Article 2 : L'ordonnance du 28 juillet 1992 du président du tribunal administratif de Nice est annulée en tant qu'elle rejette les conclusions de la société civile immobilière de la Résidence "Le Gonfanon" tendant à l'annulation de l'arrêté du 15 avril 1992.
Article 3 : La demande présentée par le SYNDICAT DES COPROPRIETAIRES DE LA RESIDENCE "LE GONFANON" devant le tribunal administratif de Nice et le surplus des conclusions de sa requête sont rejetés.

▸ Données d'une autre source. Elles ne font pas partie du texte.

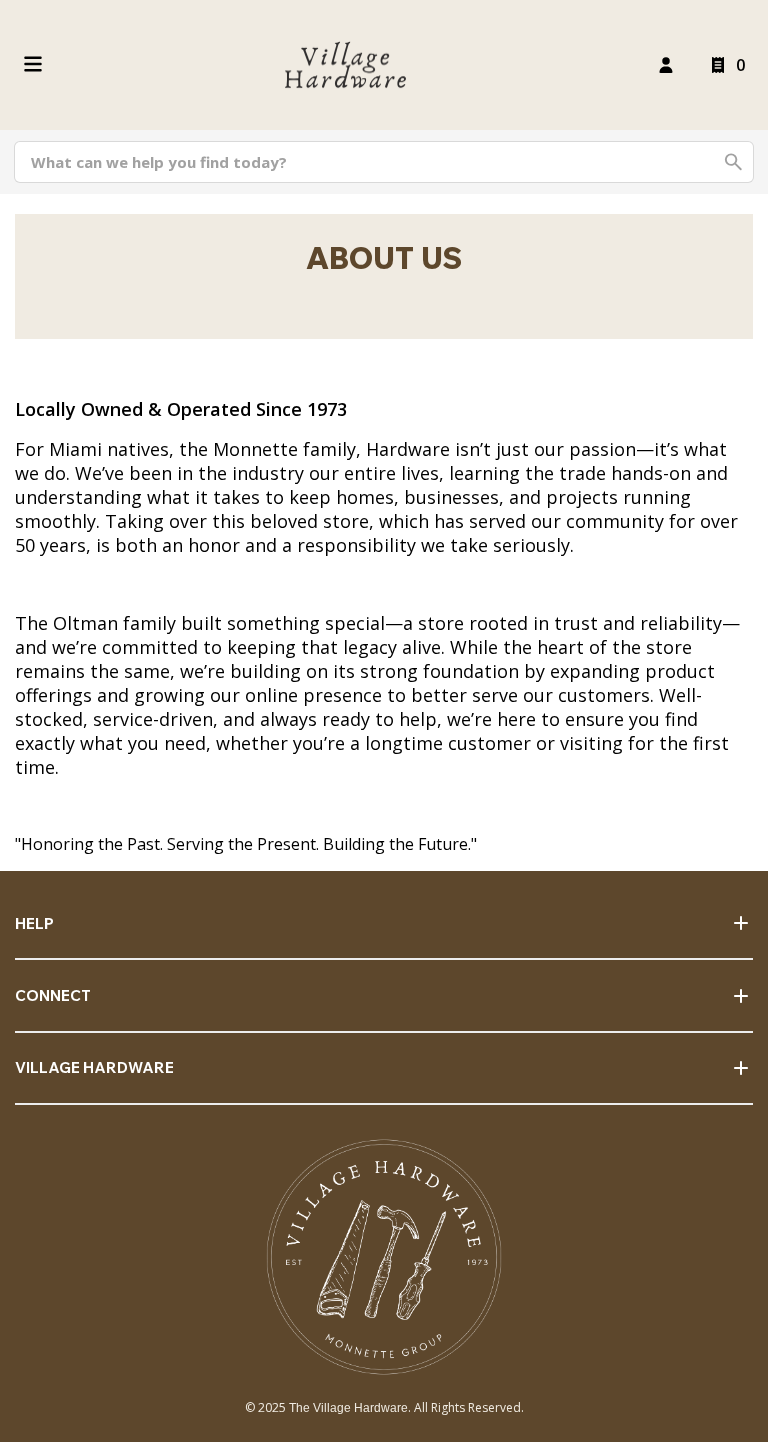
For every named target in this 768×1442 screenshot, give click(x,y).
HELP (34, 923)
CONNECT (53, 995)
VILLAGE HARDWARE (94, 1067)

Article 4 : La présente décision sera notifiée au SYNDICAT DES COPROPRIETAIRES DE LA RESIDENCE "LE GONFANON", à l'Immobilière Patrick X..., au maire de Saint-Raphaël et au ministre d'Etat, ministre de l'intérieur et de l'aménagement du territoire.
Analyse
CETAT54-01-04-02-02 PROCEDURE - INTRODUCTION DE L'INSTANCE - INTERET POUR AGIR - EXISTENCE D'UN INTERET - SYNDICATS, GROUPEMENTS ET ASSOCIATIONS -Urbanisme - Permis de construire - Syndicat de copropriétaires d'une résidence située en vis-à-vis.
CETAT68-07-01-02 URBANISME ET AMENAGEMENT DU TERRITOIRE - REGLES DE PROCEDURE CONTENTIEUSE SPECIALES - INTRODUCTION DE L'INSTANCE - INTERET A AGIR -Existence - Syndicat de copropriétaires.
54-01-04-02-02, 68-07-01-02 Il résulte des termes de l'article 15 de la loi du 10 juillet 1965 fixant le statut de la copropriété des immeubles bâtis que le syndicat des copropriétaires d'une résidence a intérêt à contester la légalité du permis de construire un immeuble situé en vis-à-vis de ladite résidence.